### DOCUMENT SECTION
Content starts
4. The system of claim 1 , wherein the light source comprises a single mode laser.

5. The system of claim 1, wherein the light source comprises a plurality of lasers.

6. The system of claim 1, wherein the image sensor comprises a gain-modulated image sensor.

7. The system of claim 1, wherein the image sensor comprises at least one of: an avalanche photodiode (APD), a photomultiplier tube (PMT), a complementary metal oxide semiconductor (CMOS) detector, or a charge-coupled device (CCD).

8. The system of claim I, wherein determining a movement of a portion of the sample based on the received information comprises determining a fluid flow in the portion of the sample.

9. The system of claim 8, wherein determining the fluid flow in the portion of the sample comprises determining a flow rate of the fluid flow in the portion of the sample.

10. The system of claim 9, wherein the operations further comprise determining a flow map for the sample, wherein the flow map includes a respective flow rate for each of a plurality of portions of the sample.

11. The system of claim 1, wherein the reference frequency signal is between 1 and 100 MHz, and wherein the offset frequency signal is between 0 to 5 MHz.
Content ends
Stored dataset items
Content starts
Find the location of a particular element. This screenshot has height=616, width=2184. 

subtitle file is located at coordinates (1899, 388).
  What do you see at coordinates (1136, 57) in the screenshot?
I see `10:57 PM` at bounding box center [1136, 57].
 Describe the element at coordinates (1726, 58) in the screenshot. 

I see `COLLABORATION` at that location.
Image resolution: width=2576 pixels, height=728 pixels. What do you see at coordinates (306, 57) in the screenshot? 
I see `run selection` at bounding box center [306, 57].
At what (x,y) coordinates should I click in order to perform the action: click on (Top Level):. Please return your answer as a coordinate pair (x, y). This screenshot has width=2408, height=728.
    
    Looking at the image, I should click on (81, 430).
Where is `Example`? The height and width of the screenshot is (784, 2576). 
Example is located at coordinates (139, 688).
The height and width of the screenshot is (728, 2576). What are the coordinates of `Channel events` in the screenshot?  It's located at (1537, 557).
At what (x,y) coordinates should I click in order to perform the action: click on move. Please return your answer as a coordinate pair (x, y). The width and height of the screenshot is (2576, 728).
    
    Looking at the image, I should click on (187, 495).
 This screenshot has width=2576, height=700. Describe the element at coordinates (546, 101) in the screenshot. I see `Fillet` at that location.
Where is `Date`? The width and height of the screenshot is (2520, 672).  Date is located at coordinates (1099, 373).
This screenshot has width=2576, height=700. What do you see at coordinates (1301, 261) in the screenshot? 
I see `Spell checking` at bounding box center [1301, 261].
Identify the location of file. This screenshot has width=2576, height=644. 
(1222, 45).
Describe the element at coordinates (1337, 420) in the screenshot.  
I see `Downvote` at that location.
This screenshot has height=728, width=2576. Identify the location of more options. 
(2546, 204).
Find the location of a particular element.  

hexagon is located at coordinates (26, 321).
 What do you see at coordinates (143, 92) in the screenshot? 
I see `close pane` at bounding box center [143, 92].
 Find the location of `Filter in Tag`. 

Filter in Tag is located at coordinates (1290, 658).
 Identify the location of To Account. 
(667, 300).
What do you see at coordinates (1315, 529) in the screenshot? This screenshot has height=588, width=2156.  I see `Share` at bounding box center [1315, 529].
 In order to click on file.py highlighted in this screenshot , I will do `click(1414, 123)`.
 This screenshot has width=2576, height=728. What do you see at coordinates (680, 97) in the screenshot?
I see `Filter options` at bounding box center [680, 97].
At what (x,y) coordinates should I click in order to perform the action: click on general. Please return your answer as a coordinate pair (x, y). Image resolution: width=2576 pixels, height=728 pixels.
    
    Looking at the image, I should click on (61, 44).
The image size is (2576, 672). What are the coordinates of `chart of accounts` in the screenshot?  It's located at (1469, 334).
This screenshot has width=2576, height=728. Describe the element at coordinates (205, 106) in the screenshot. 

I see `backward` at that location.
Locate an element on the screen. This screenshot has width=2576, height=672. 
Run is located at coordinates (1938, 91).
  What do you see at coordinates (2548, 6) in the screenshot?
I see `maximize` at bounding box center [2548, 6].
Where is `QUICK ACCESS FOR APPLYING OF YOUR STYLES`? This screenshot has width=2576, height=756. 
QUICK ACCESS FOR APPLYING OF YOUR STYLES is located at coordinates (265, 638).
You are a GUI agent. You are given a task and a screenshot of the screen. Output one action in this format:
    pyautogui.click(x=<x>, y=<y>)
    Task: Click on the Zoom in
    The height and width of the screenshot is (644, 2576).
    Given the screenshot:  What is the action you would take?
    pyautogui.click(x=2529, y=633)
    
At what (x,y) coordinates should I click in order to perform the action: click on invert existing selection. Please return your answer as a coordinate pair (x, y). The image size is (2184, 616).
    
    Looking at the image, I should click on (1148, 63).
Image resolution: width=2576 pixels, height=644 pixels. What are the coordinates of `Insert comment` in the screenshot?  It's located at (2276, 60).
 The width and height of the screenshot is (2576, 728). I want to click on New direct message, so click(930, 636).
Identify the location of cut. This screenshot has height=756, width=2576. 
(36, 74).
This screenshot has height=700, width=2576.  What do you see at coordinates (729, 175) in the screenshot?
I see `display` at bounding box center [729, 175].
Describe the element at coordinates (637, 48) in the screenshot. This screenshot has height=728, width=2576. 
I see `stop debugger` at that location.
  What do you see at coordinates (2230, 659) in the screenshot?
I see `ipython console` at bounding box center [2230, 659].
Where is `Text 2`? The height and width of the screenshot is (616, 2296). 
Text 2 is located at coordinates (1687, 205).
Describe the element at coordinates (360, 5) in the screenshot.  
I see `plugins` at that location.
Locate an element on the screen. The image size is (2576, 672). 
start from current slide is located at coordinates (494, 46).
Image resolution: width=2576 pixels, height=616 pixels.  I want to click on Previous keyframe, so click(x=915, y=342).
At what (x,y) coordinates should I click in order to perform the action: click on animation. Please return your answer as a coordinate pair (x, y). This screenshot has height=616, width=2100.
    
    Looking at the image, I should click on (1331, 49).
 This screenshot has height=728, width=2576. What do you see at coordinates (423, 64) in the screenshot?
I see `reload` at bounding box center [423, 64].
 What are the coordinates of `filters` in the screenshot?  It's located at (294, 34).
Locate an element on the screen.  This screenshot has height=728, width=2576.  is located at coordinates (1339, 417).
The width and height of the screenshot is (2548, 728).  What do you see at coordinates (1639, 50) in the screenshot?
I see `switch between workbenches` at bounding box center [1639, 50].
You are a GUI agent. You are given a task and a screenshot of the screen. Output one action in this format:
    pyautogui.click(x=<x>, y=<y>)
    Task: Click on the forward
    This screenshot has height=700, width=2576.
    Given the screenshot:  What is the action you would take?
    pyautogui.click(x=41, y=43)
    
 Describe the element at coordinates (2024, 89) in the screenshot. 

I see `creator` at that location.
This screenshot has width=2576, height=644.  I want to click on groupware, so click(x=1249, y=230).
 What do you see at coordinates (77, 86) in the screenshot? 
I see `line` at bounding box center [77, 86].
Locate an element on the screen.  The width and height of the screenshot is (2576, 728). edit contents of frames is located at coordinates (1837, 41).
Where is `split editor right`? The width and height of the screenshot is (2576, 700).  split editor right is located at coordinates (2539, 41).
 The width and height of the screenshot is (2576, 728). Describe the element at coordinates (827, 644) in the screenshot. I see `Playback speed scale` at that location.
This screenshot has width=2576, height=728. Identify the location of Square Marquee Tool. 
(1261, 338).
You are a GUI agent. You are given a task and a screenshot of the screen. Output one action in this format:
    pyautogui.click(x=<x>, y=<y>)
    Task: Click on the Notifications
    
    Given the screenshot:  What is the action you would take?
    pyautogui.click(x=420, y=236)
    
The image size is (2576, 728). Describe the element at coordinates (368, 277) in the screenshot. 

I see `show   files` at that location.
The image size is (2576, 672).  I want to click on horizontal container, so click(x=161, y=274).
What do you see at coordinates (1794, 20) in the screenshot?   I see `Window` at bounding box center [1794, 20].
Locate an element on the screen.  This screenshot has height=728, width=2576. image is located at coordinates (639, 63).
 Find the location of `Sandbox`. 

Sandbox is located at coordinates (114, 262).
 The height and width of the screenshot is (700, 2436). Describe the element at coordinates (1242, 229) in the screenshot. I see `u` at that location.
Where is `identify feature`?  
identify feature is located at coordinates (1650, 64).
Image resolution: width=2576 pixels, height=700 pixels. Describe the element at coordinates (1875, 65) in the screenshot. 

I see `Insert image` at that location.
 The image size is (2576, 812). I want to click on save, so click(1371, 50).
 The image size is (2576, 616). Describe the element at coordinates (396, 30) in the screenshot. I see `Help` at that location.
Content ends
### PROBLEMS TO WORK ON
#1 Rewrite the paragraph of the patent claims that begins "7. The system of claim 1" as a short list of the image sensor options it names.
#2 Based on the patent claims, decide whether each statement is true: (a) One claim has the light source made up of a plurality of lasers. (b) The offset frequency signal is between 1 and 100 MHz. (c) Claim 10 depends directly on claim 1. Answer yes or no for each and quote the deciding words.
#3 Return the portion of the patent claims between "7. The system" and "the fluid flow in the portion of the sample.", inclusive.
Rely only on the patent claims.

### ANSWERS PER TASK
#1
Claim 7 (depends on claim 1): the image sensor comprises at least one of:
- an avalanche photodiode (APD)
- a photomultiplier tube (PMT)
- a complementary metal oxide semiconductor (CMOS) detector
- a charge-coupled device (CCD)

#2
(a) Yes: "wherein the light source comprises a plurality of lasers"
(b) No: "the offset frequency signal is between 0 to 5 MHz"
(c) No: "10. The system of claim 9"

#3
7. The system of claim 1, wherein the image sensor comprises at least one of: an avalanche photodiode (APD), a photomultiplier tube (PMT), a complementary metal oxide semiconductor (CMOS) detector, or a charge-coupled device (CCD).

8. The system of claim I, wherein determining a movement of a portion of the sample based on the received information comprises determining a fluid flow in the portion of the sample.

9. The system of claim 8, wherein determining the fluid flow in the portion of the sample comprises determining a flow rate of the fluid flow in the portion of the sample.